Data Quality Problems In Process Mining And What To Do About Them — Part 4: Wrong Timestamp Configuration
In the article on Zero timestamps we have seen how timestamp problems can lead to faulty case durations. But faulty timestamps do not only influence the case durations. They also impact the variants and the process maps themselves, because the order of the activities is derived based on the timestamps.
For example, take a look at the following data set with just one faulty timestamp. There is one case with a 1970 timestamp (see screenshot below – click on the image to see a larger version). As a result, the ‘Create case’ activity is positioned before the ‘Import forms’ activity.
If we look at the process map, then you see that in all other 456 cases the process flows the other way. Clearly, the reverse sequence is caused by the 1970 timestamp.
And if we look at the average waiting times in the process map, then this one faulty timestamp creates further problems and shows a huge delay of 43 years.
As you can see, data quality problems due to timestamp issues can distort your process mining analysis in many different places. Therefore, it is important to carefully assess the process map and the variants, if possible together with a domain expert, to spot any suspicious orderings of activities.
If you have found a problem with the timestamps, then there can be different reasons for why this is happening. Zero timestamps are just one possible reason. Here is the next one: Wrong timestamp configuration during import.
Wrong Timestamp Pattern Configuration
When you import a CSV or Excel file into Disco, the timestamp pattern is normally detected automatically. You don’t have to do anything. If it is not automatically detected, Disco lets you specify how the timestamp pattern should be interpreted rather than forcing you to convert your source data into a fixed timestamp format. And you can even work with different timestamp patterns in your data set.
However, if you have found that activities show up in the wrong order, or if you find that your process map looks weird and does not really show the expected process, then it is worth verifying that the timestamps are correctly configured during import.
You can do that by going back to the import screen: Either click on the Reload button from the project view or import your data again. Then, select the timestamp column and press the Pattern button in the top-right corner. You will see a few original timestamps as they are in your file (on the left side) and a preview of how Disco interprets them (in green, on the right side).
Check in the green column whether the timestamps are interpreted correctly. Pay attention to the lower and upper case of the letters in the pattern, because it makes a difference. For example, the lower case ’m’ stands for minutes while the upper case ‘M’ stands for months.

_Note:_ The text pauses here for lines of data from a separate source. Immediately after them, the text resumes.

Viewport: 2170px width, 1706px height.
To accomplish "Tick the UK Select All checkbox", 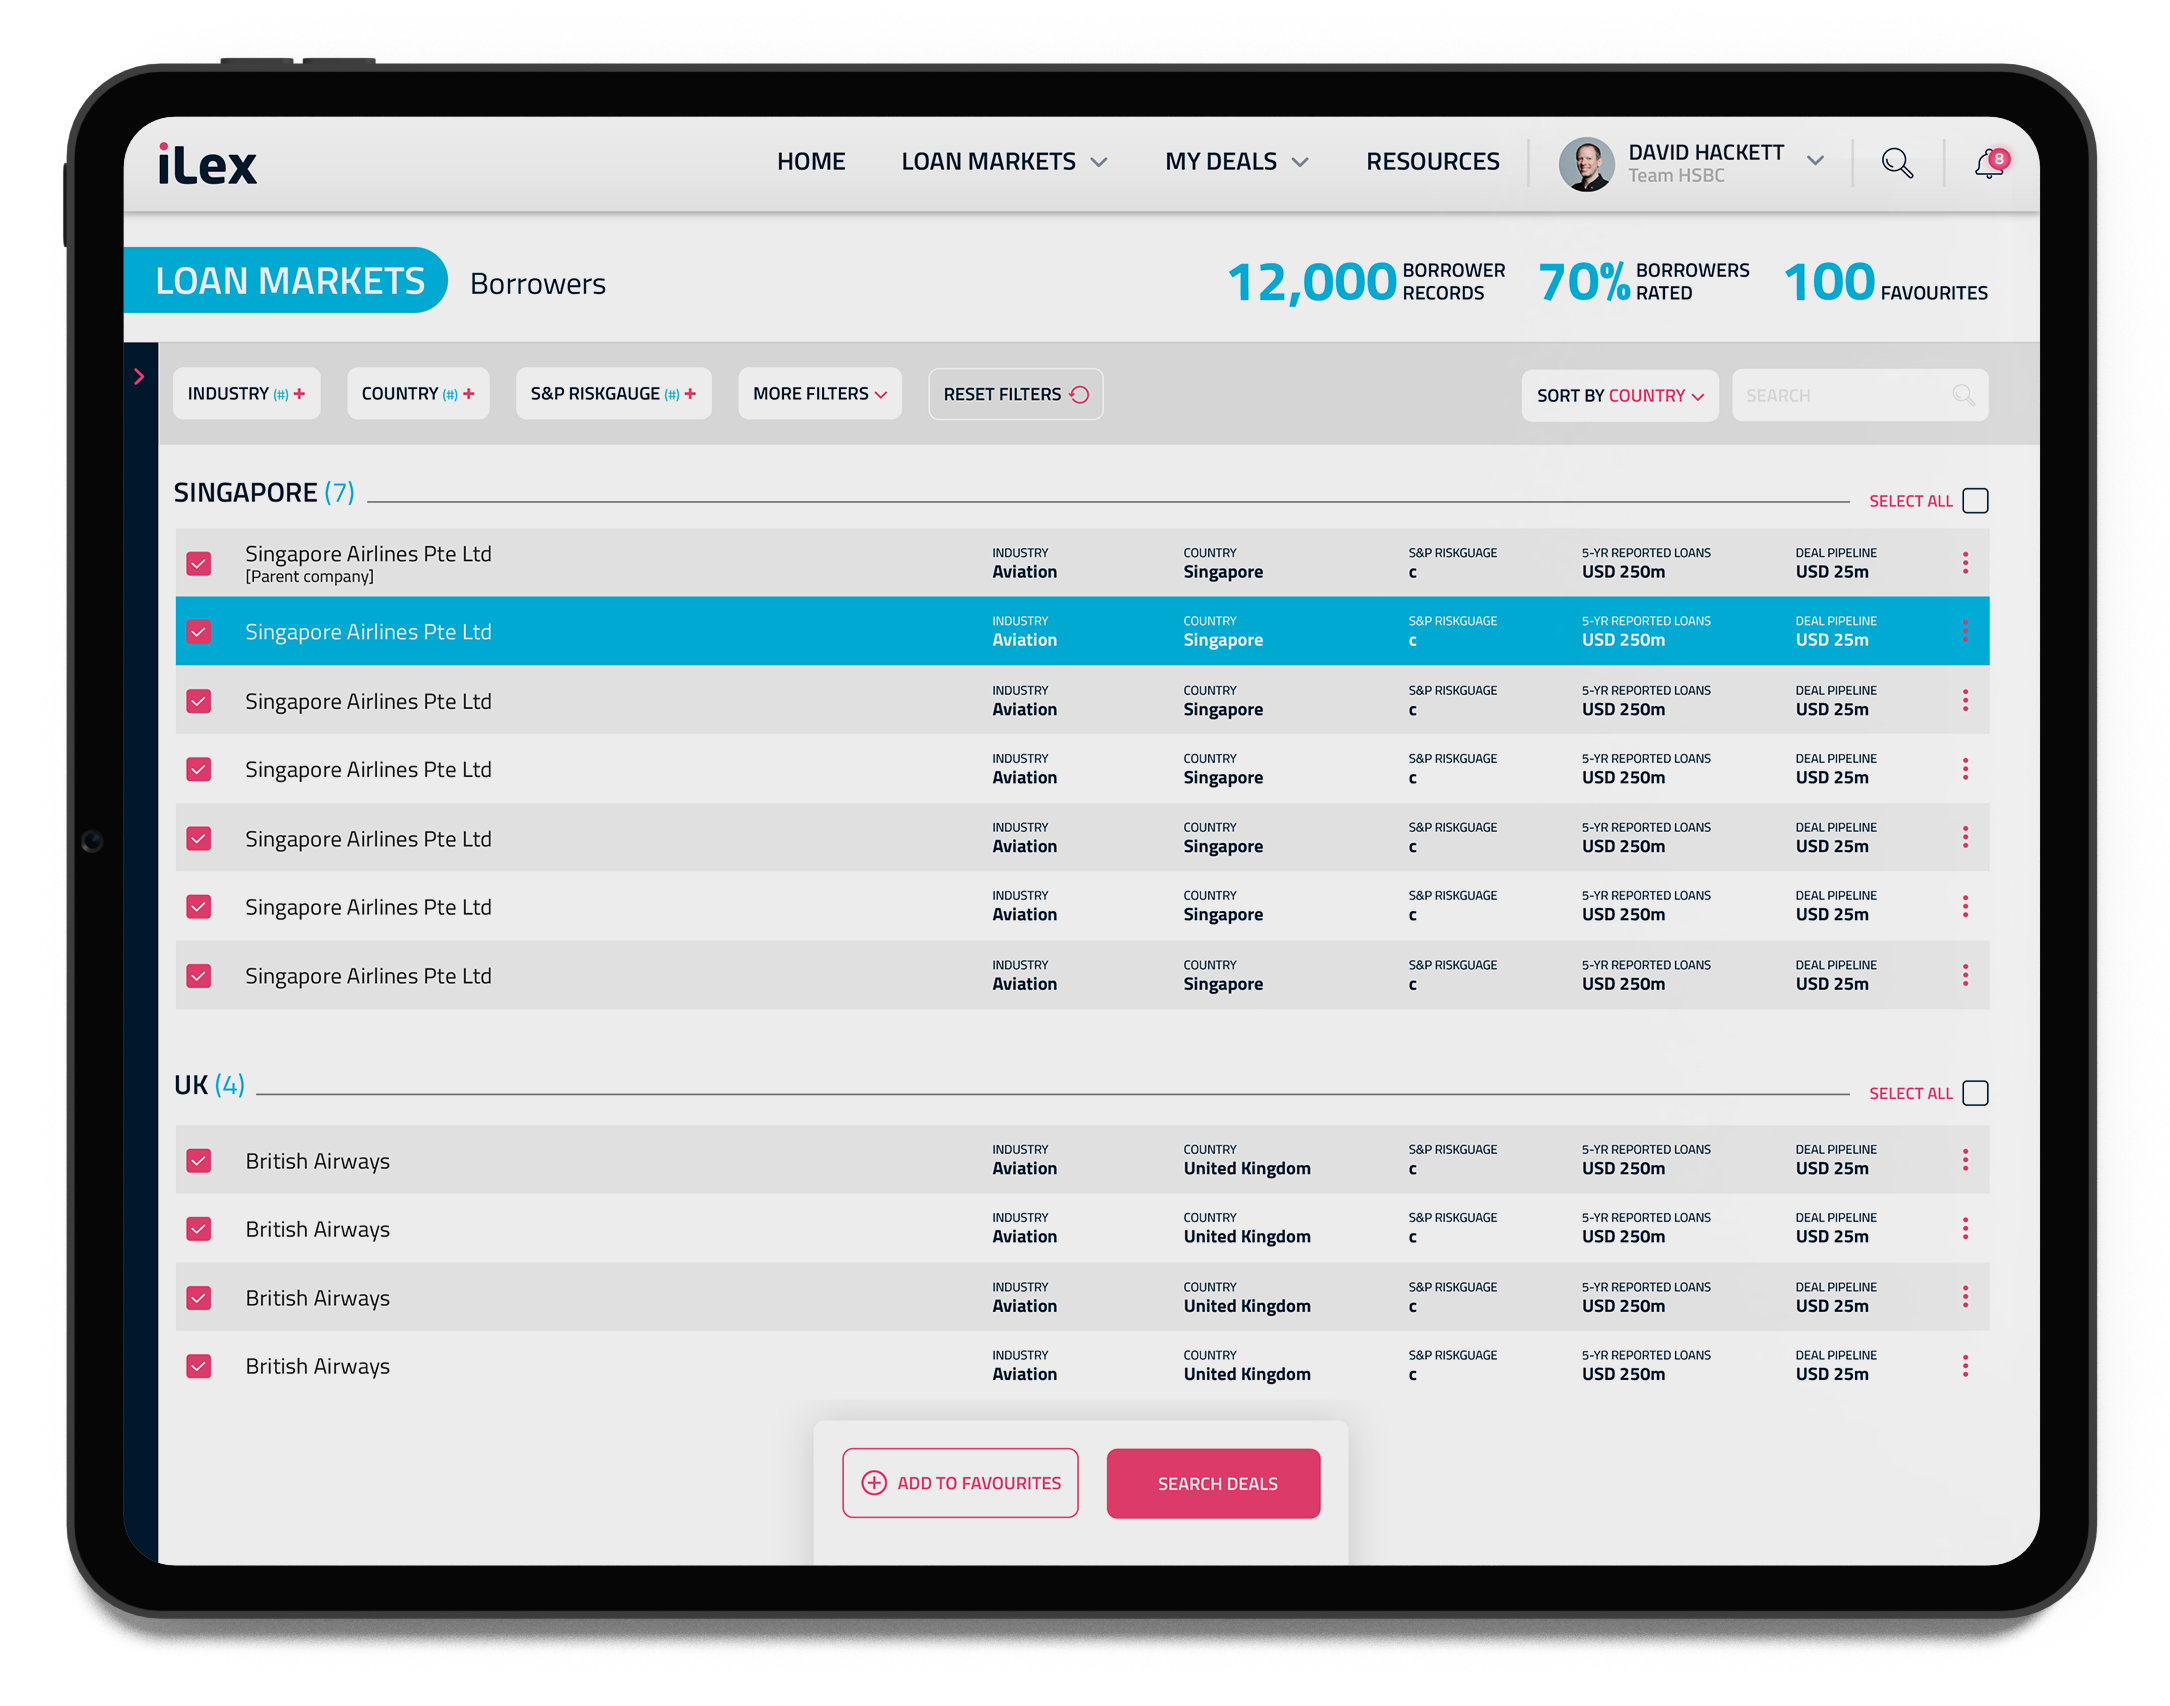I will tap(1975, 1093).
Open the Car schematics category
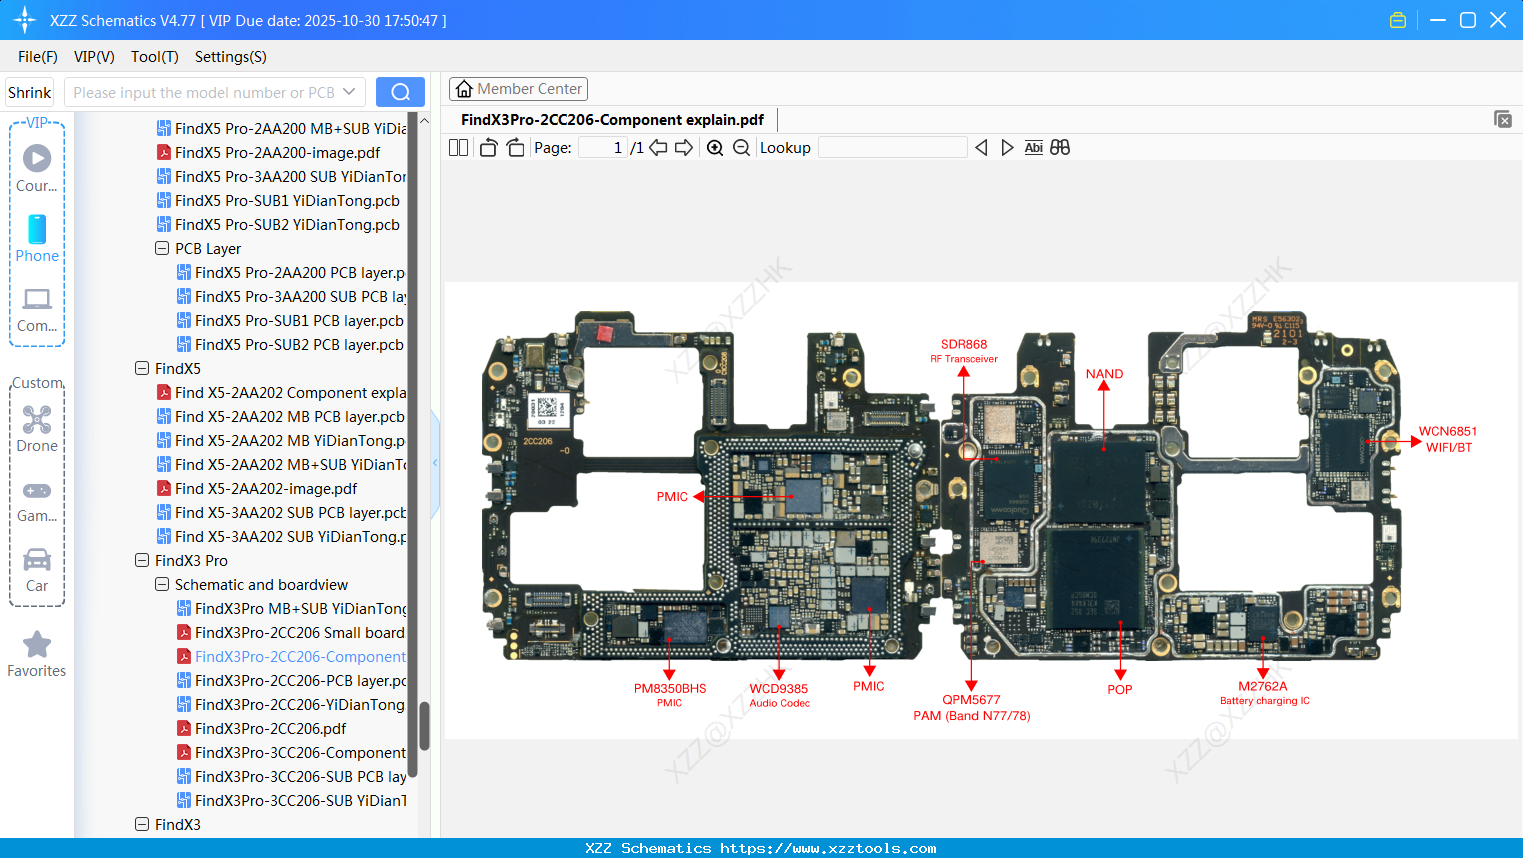This screenshot has width=1523, height=858. pos(37,570)
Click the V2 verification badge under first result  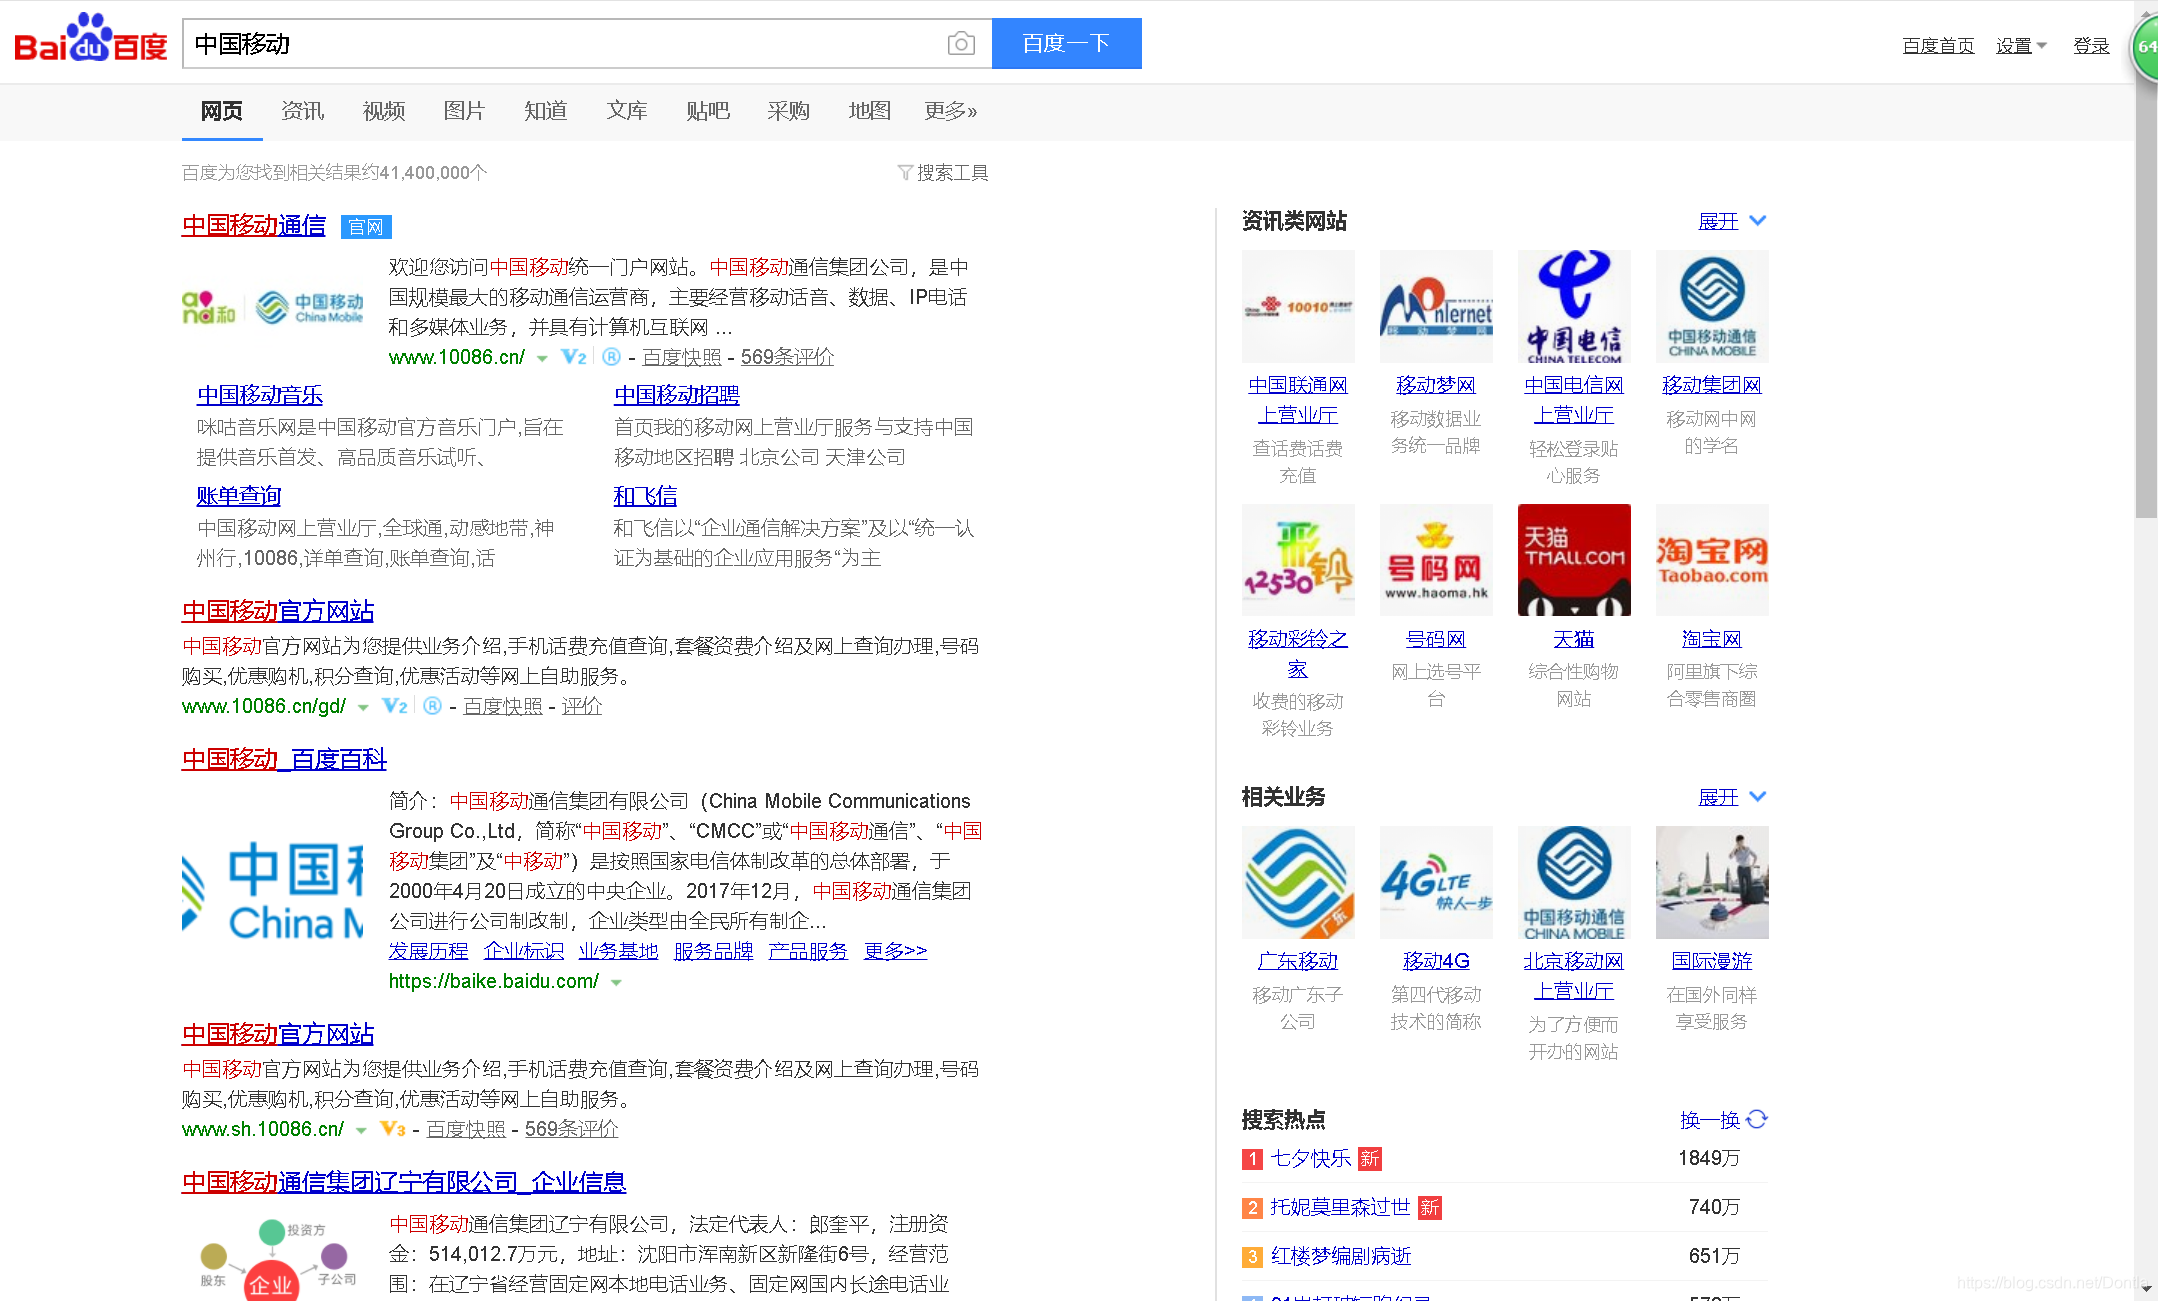(x=574, y=357)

How to fix: If you find that the preview does not pick up the timestamps correctly, configure the correct pattern for your timestamp column in the import screen. You can empty the Pattern field and start typing the pattern that matches the timestamps in your data set (use the legend on the right, and for more advanced patterns see the Java date pattern reference for the precise notation and further examples). The green preview will be updated while you type, so that you can check whether the timestamps are now interpreted correctly. Then, press the Use Pattern button.
Wrong Timestamp Column Configuration
Another timestamp problem that can result from mistakes during the import step is that you may have accidentally configured some columns as a timestamp that are not actually a timestamp column in the sense of a process mining timestamp (but, for example, indicate the birthday of the customer).
In the customer service refund example below, the purchase date in the data has the form of a timestamp. However, this is a date that does not change over time and should actually be treated as an attribute. You can see that both the ‘Complete Timestamp’ as well as the ‘Purchase Date’ column have the title clock symbol in the header, which indicates that currently both are configured as a timestamp.
If columns are wrongly configured as a timestamp, Disco will use them to calculate the duration of the activity. As a consequence, activities can show up in parallel although the are in reality not happening at the same time.
How to fix: Make sure that only the right columns are configured as a timestamp: For each column, the current configuration is shown in the header. Look through all your columns and make sure only your actual timstamp columns are showing the little clock symbol that indicates the timestamp configuration. Then, press again the Start import button.
For example, in the customer service data set, we would change the configuration of the ‘Purchase Date’ column to a normal attribute as shown below.